If he's willing to downgrade the role of Open Source then why is it so important in the first place?

"There are a number of benefits [to Open Source] that I don't think are being portrayed well enough to the mainstream. One of the biggest ones is for businesses, for customers to have control over what happens to them. The entire model of the technology adoption lifestyle has been to establish a proprietary lock in, through pretty well specified techniques, get the mainstream market to use your stuff and then to make sure that they don't have any option but to use your stuff.

Great from the vendor's perspective," he laughs, "but not that great from the customer's perspective. And we're not doing a good enough job educating the market on why they should care about that and how Open Source is different. It's done in a kind of tangential way of bashing mainstream vendors rather than promoting a valid agenda."

The end to which Open Source could be a primary means is "a successful global way for information technology to operate. A better buying proposition for customers, a better selling proposition for vendors and an acceleration in innovation."

Sounds great, so how does he plan on making that happen?

"To me, about the biggest thing that is a bridge to the mainstream is what IBM is doing, a very visible ad campaign and staking a lot on Linux. In particular, trying to build out what is called the whole project, beyond the software, the services, and the field sales force and all that stuff."

It is hard to divert him from the business side of things. Not because he is not forthcoming, but because that's where his mind is these days and it's working overtime.

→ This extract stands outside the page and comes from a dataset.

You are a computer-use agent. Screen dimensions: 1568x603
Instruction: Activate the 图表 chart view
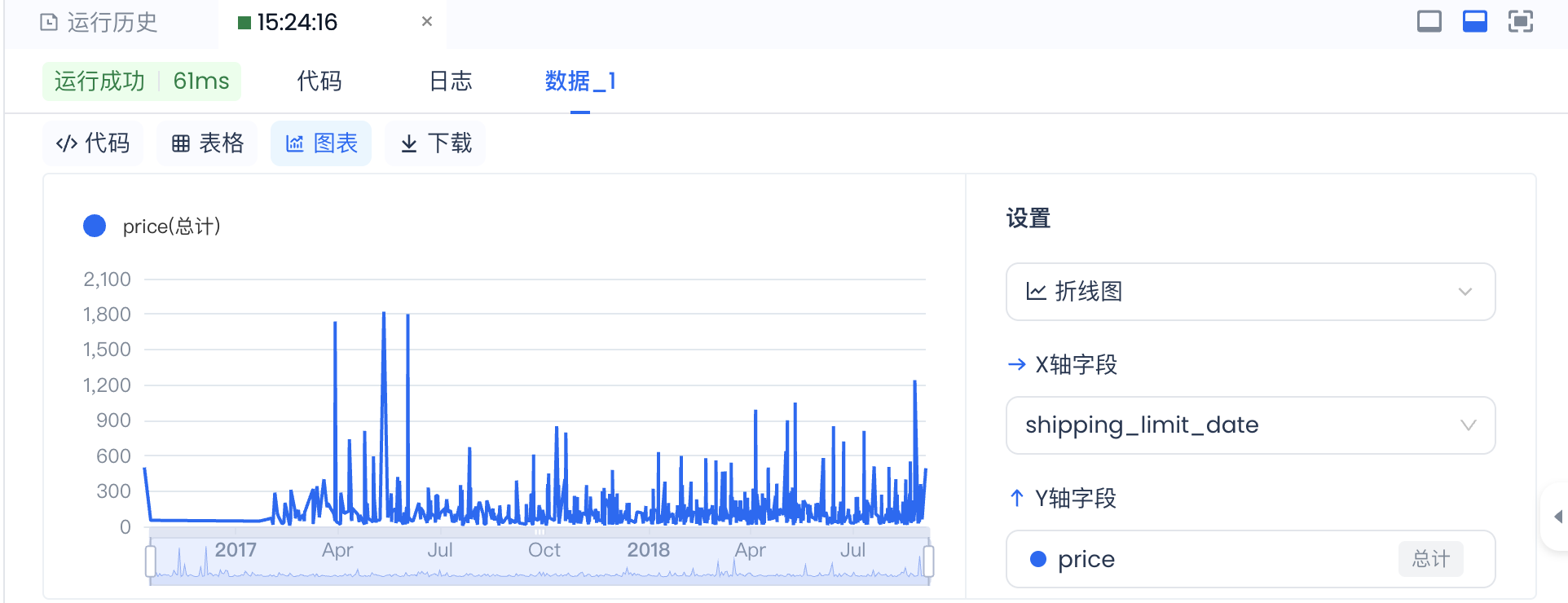click(321, 143)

Besides the sacred Saturday mornings that he goes swimming with his daughter, he'd like to have a free moment to mow the lawn but every time he does mow the grass, he finds himself thinking about Mozilla. He has no idea why and his speaking schedule doesn't afford him enough time on the grass to find out.

He says that despite the internships spent working on databases and the computer jobs that complemented his college years, he never thought programming would be his career. He says he's actually not much of a programmer, but he thinks like one and when I watch him give a presentation to a group gathered by the LAX LUG, there's no doubt he can communicate effectively with a room full of career geeks.

But unlike the traditional geek MO, "I really love getting up in front of audiences and trying to provoke some of their thinking about business models and about where we are really trying to go, and so the evangelism is very fun and rewarding and all part of really trying to make a difference."

His focus is not as finite as that of the great programmers, rather it is broader in scale, grandiose. He doesn't want to be brilliant, he says, he wants to be effective. But considering that his motivation is to change the world, by "coming up with something that is unique and meaningful and strikes a chord in a large group of people," I think what he really means to say is that he wants to be brilliantly effective.

About Paul Everitt

Born: Panama City, Fla.

University: University of Florida.

Favorite book: Anything on Theodore Roosevelt.

Shining moment: "I started www.navy.mil way back in '93 or '92. It was the first publicly available Web server in the Department of Defense. Trying to get that done inside the military was an interesting exercise."

Favorite high-tech toy: "I hate all of them. I hate everything that has to do with computers. It's a love/hate relationship. I break everything I touch. If you want to total your computer so you can get a new one just loan it to me for an hour. It's astonishing."